During our consultations since Committee, a number of further points have been made about the definitions and terminology used in Part 4. I turn now to a number of amendments that we are making as a result of those representations.

Amendments 33D, 33N, 33P, 33S, 33T, 33V, 33Z to 33AB, 33AG to 33AN, 33AQ, 33AAA and 33AAB change the references in the Bill from “market rent

option” to “market rent only option” to give reassurance that the intention is that a tenant who exercises market rent only should pay a market rent only for the pub and not for other services.

Amendment 33G clarifies the comparator for the “no worse off” principle in Clause 42 but does not change the substance of the clause.

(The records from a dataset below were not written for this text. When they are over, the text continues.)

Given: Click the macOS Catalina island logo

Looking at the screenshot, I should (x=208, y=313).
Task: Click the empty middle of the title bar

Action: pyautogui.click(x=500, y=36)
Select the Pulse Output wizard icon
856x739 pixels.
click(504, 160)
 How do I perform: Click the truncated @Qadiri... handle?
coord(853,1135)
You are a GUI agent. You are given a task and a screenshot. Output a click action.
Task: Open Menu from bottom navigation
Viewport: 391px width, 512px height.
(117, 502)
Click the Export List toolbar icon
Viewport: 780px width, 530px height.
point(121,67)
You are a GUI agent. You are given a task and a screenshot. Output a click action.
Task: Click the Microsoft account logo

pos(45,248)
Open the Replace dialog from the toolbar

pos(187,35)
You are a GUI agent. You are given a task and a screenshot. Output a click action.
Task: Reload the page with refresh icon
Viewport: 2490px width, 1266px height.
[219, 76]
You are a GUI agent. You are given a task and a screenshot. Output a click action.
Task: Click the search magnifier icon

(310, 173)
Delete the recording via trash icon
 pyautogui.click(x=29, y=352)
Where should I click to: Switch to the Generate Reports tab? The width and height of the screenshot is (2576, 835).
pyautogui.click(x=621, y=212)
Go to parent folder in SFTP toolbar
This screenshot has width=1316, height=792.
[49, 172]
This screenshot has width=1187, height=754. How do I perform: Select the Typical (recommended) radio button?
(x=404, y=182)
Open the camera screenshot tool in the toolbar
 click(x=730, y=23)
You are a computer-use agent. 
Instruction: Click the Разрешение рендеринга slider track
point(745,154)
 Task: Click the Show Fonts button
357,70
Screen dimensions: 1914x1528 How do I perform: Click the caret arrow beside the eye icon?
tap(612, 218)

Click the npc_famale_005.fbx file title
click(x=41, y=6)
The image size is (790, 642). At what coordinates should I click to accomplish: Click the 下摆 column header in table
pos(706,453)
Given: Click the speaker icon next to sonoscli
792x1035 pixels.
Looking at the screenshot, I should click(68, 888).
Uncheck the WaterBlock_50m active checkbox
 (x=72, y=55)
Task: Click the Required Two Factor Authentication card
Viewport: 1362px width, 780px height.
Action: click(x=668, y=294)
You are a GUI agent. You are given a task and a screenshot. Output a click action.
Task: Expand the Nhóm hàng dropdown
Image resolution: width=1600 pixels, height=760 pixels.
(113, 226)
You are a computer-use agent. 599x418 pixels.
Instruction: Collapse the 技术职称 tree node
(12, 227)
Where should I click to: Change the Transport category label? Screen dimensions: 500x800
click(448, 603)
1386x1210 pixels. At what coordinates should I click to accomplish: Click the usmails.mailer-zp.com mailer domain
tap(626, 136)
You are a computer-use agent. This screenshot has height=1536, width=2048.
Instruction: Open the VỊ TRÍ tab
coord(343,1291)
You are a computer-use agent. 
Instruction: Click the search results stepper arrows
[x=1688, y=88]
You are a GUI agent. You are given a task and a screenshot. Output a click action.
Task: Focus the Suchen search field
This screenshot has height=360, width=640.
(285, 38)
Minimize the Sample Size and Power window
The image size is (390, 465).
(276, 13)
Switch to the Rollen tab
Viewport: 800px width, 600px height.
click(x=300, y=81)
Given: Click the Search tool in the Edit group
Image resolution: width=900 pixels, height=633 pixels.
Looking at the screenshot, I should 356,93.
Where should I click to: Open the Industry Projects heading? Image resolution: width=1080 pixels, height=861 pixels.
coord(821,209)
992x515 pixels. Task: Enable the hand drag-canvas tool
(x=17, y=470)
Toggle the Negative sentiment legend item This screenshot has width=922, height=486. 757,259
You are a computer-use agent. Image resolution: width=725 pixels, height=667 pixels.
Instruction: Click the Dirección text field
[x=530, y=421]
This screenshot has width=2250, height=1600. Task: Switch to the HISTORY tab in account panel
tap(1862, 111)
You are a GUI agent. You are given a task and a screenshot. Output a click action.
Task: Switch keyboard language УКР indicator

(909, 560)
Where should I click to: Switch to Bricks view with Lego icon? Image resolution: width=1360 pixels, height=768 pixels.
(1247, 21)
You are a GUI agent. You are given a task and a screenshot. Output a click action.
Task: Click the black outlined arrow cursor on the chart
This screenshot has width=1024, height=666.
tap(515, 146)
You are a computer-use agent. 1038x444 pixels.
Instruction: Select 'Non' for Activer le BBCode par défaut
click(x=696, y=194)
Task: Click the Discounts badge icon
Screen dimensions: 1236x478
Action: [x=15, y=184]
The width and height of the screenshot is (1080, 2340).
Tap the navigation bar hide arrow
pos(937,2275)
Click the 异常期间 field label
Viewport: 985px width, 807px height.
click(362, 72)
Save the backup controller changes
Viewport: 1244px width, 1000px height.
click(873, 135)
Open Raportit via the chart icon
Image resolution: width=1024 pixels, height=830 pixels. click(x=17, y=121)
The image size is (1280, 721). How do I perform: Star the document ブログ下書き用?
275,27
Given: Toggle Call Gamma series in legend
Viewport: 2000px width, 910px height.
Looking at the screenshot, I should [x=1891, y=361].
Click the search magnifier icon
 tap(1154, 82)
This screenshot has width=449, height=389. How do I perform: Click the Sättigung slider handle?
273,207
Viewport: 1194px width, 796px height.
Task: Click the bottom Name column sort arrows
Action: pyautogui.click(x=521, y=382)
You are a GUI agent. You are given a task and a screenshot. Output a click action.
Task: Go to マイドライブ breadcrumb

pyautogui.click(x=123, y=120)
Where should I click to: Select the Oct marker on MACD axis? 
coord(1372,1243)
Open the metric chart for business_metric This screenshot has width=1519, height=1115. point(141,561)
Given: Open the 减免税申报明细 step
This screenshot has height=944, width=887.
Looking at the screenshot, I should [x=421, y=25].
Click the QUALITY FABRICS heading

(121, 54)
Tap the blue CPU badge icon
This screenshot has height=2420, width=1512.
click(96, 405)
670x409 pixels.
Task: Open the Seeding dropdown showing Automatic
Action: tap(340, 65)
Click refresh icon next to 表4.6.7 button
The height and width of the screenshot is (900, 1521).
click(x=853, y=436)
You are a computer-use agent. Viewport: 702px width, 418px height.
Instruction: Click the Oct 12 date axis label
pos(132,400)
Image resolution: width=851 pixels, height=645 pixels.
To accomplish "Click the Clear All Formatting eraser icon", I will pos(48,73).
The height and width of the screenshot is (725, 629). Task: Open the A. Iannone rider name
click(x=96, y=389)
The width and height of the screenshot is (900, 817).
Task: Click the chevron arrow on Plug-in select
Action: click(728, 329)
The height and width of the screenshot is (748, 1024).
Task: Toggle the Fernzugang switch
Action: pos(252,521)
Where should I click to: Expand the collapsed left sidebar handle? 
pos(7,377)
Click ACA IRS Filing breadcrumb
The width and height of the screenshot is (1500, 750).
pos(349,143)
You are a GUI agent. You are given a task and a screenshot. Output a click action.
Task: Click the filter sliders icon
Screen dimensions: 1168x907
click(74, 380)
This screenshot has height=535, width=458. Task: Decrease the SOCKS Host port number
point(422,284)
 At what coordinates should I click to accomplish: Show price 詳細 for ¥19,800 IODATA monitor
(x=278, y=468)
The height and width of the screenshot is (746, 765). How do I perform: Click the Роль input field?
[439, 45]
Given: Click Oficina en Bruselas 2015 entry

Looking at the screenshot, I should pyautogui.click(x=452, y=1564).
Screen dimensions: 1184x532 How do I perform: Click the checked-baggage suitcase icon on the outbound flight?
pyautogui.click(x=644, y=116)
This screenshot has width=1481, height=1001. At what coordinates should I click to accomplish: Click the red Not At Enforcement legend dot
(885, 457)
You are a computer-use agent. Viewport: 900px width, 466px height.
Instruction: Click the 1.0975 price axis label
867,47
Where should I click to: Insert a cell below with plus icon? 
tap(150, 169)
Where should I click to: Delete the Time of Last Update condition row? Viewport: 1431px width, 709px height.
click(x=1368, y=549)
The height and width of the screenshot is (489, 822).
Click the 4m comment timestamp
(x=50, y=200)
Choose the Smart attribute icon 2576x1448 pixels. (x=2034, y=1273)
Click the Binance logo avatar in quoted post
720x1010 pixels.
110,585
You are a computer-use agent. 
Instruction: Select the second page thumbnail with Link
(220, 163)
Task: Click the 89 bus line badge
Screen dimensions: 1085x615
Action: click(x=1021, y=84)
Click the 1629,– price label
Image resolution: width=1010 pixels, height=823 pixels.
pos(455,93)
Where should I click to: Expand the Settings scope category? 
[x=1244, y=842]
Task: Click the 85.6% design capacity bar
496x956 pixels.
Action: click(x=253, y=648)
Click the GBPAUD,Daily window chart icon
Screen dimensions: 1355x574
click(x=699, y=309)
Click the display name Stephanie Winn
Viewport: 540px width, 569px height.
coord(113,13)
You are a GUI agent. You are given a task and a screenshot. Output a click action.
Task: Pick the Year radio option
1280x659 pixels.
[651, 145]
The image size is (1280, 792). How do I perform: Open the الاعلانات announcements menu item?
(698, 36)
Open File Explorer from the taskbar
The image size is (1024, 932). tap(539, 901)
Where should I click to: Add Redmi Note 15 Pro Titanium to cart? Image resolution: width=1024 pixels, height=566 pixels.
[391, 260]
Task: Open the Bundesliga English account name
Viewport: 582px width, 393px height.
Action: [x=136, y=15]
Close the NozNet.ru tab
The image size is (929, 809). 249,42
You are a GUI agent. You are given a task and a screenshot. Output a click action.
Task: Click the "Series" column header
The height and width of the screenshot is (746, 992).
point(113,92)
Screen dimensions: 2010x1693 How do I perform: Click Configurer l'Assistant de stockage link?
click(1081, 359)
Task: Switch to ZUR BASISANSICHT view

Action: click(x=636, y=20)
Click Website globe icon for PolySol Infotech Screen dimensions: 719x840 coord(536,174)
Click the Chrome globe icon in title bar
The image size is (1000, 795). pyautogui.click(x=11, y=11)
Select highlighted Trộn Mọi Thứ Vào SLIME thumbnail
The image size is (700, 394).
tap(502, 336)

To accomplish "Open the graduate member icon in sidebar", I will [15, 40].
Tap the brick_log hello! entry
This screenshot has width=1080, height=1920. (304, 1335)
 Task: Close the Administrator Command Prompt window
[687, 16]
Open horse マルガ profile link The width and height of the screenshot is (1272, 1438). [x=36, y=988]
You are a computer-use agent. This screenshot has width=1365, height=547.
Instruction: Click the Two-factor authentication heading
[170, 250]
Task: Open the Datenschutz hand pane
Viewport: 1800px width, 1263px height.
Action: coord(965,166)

Amendments 33Q, 33R and 33X change the definition of “market rent” to bring it in line with the industry guidance prepared by the RICS.

Amendment 33U provides that all MRO triggers “must”, rather than “may”, be set out in the code. It is right to clarify “must” for the introduction of MRO triggers, as it clarifies for Members of the other place that we will honour the intent of the original MRO clause. This has the effect of constraining the flexibility of these powers but we think that this is an acceptable compromise to give clarity on this important point. We are aware of the potential for unintended consequences for the tenant where a pubco might feel constrained from voluntarily offering a rent reduction as a result of a tenant’s personal circumstances for fear of triggering a right to MRO. We will explore whether there is a need to improve the drafting to avoid such consequences.

I am aware that my noble friend Lord Stoneham has tabled a similar amendment with regard to the parallel rent assessment. With his leave, I will discuss that in more detail when we reach his other amendments.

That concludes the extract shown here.